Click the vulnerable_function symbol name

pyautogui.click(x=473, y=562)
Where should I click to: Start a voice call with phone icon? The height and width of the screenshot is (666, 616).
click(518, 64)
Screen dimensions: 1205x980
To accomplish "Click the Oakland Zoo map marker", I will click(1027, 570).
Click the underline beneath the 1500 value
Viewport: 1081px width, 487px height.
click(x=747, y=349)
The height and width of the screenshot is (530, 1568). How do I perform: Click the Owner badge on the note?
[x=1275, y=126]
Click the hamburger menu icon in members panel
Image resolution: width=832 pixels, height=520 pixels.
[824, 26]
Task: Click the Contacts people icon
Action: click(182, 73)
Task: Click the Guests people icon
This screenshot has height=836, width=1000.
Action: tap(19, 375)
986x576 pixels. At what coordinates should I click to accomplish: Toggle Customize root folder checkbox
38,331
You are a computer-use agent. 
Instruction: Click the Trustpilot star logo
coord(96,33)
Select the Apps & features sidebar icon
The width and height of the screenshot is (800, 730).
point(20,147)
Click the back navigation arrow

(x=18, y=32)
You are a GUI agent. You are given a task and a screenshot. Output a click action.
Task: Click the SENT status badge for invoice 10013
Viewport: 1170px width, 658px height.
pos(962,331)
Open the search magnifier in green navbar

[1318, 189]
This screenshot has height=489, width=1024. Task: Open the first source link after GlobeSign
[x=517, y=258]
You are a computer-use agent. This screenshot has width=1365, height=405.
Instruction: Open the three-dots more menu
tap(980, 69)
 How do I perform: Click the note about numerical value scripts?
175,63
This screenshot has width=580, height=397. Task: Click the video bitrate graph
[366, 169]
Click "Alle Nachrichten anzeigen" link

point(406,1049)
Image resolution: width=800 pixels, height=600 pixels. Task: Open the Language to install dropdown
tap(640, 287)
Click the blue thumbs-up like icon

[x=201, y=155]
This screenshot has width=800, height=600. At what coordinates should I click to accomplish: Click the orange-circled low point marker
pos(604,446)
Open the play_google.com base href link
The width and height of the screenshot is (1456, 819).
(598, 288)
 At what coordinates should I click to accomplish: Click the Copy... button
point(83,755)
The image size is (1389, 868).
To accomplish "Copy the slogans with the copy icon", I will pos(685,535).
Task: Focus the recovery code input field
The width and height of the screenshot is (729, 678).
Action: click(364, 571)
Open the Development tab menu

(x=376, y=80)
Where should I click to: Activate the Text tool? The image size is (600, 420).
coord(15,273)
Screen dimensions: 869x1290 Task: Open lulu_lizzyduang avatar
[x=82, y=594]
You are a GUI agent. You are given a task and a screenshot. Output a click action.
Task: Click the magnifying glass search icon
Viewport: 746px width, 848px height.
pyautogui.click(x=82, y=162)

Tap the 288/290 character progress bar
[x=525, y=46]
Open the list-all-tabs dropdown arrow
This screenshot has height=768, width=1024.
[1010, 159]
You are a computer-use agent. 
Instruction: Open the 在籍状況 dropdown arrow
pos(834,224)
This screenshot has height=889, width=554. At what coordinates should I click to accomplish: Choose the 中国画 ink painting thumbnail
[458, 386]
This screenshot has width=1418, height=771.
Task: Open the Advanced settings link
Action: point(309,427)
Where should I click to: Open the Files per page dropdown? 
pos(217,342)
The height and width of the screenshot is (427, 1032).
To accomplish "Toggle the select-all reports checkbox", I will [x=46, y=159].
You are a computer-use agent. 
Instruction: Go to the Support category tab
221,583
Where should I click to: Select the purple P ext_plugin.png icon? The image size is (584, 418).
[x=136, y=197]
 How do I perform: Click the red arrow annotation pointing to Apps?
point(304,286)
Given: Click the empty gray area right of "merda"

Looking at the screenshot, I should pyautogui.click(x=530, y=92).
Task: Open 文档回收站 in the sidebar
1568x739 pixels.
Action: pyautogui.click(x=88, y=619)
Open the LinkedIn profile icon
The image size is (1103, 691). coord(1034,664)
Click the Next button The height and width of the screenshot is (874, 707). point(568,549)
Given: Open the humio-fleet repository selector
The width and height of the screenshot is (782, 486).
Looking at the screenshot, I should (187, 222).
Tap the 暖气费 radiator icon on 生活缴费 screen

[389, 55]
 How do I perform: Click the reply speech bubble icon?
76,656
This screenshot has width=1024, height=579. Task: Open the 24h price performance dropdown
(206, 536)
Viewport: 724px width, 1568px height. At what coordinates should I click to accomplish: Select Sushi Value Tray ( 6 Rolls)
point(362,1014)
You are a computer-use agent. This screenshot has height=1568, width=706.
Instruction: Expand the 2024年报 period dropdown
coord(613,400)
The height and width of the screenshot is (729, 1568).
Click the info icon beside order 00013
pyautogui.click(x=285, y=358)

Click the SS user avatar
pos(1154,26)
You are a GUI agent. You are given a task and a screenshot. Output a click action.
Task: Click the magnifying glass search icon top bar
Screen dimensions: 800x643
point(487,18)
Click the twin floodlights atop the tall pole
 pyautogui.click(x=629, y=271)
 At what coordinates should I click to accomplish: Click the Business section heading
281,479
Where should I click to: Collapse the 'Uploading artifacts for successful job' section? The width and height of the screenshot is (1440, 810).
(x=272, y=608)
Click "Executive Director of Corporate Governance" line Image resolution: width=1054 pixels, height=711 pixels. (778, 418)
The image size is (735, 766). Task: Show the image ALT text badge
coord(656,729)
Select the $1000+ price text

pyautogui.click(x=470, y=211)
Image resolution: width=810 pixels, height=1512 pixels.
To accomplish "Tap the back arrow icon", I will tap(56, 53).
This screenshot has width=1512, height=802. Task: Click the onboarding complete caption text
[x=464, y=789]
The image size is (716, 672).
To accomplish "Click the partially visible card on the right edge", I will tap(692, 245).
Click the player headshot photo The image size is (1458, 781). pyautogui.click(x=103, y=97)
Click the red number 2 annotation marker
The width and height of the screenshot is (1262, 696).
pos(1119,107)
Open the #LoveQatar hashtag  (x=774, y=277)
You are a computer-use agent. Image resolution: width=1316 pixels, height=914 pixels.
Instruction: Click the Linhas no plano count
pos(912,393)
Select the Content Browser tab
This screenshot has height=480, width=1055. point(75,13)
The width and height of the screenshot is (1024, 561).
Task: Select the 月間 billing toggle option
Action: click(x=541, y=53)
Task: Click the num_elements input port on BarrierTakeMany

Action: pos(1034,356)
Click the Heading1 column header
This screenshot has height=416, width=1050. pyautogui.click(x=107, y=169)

Assignment
Exactly one number is the answer: how many lines in the data include the word "glass".

Task response
2